Почти каждый день мне просто хочется кричать, пока не сорву горло.

Иногда я просыпаюсь – и вижу, что меха, укрывающие меня, разодраны в клочья. Я разрываю их во сне, кромсаю жесткую кожаную основу как пергамент. На такой подвиг не способны даже самые сильные мужчины деревни. Еще одно подтверждение того, что я противоестественна, порождение не людей, но грязных демонов.

Я испытываю почти облегчение, когда после восьми дней путешествия поднимаю взгляд и вижу, что мы в портовом Гар-Меланисе, где пересядем на корабль до Хемайры. Когда мы туда прибываем, то обнаруживаем, что весь город погружен во тьму. Ветхие, покрытые сажей постройки темнеют тесными рядами, освещенные изнутри тусклыми масляными лампами. Наш корабль «Соляная свистулька» поскрипывает у причала, старое, приземистое судно с посеревшими парусами и облупившейся синей краской на бортах. По скользкой от снега палубе снуют жилистые матросы, размещая путников, перетаскивая багаж и припасы. Семьи жмутся друг к другу, спасаясь от холода, матери в простых дорожных масках, отцы с миниатюрными экземплярами Безграничных Мудростей на поясах, чтобы в путешествии сопутствовала удача.

Как только мы поднимаемся на борт, я нахожу тихий уголок и смотрю на ночное небо. По нему пробегают яркие зеленые и фиолетовые огни – северное сияние, возвещающее о возвращении колесницы Ойомо в южный дом. Это знак: после стольких недель заточения Ойомо наконец ответил на мои молитвы. Я на пути в Хемайру, к новой жизни солдата императорской армии – жизни, что принесет мне отпущение грехов.

Спасибо тебе, спасибо… кружит у меня в голове молитва благодарности.

– Наслаждаешься видом?

С Бриттой и эквусами ко мне приближается Белорукая. Все тот же взгляд, насмешливая ухмылка, что постоянно видна в тени ее полумаски. От этого волосы у меня на руках встают дыбом.

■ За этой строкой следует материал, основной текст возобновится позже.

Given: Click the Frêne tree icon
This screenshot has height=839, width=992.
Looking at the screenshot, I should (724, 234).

И просачивается темная мысль, тревога, которую я изо всех сил стараюсь подавить. Что, если Белорукая лжет? Что, если все это уловка, коварный заговор с целью согнать весь наш род в одно и то же место? Я бы не удивилась. Мы с Бриттой провели в ее обществе больше недели, а она до сих пор не сказала нам свое настоящее имя. Теперь мы открыто зовем ее Белорукой, поскольку она не возражала.

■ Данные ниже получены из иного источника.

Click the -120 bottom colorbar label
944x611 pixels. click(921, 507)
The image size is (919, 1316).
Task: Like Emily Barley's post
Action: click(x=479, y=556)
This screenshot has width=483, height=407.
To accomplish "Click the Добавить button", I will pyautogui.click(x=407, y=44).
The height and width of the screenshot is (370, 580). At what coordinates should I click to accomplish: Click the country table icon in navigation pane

Я в жизни не встречала никого столь скрытного, даже среди жрецов.

Стираю эмоции с лица и поворачиваюсь к Белорукой.

– Он прекрасен, – отвечаю ей.

– Правда, правда? – Бритта так спешит влиться в беседу, поскольку подала голос, что даже не замечает, куда идет. – Почти напоминает мне небо в… АЙ! – взвизгивает она, спотыкаясь о лежащую грудой сеть, но сразу же отскакивает обратно, отряхивается и улыбается без намека на смущение. – Ух, чуть шею не свернула. Повезло, что таких, как мы, трудно убить, правда, Белорукая? – шутит Бритта.

Женщина пожимает плечами.

– Вообще-то большинство алаки умирают очень легко, – негромко произносит она.

Бритта морщит лоб.

– А как же золоченый сон?

– Только в случае недосмерти.

Настает мой черед хмуриться.

– Недосмерть? – спрашиваю я, подходя ближе. – Никогда о таком не слышала.

– У алаки смерть бывает двух видов, – объясняет Белорукая. – Недосмерть и последняя смерть. В первом случае она мимолетна, непостоянна. Приводит к золоченому сну, который длится неделю-две и излечивает тело от всех ран и шрамов – за исключением, конечно, тех, что были получены до того, как кровь обратилась.

Меня пробирает дрожь. У меня не осталось никаких шрамов, даже детских. Все исчезли в тот миг, когда я пережила первую недосмерть.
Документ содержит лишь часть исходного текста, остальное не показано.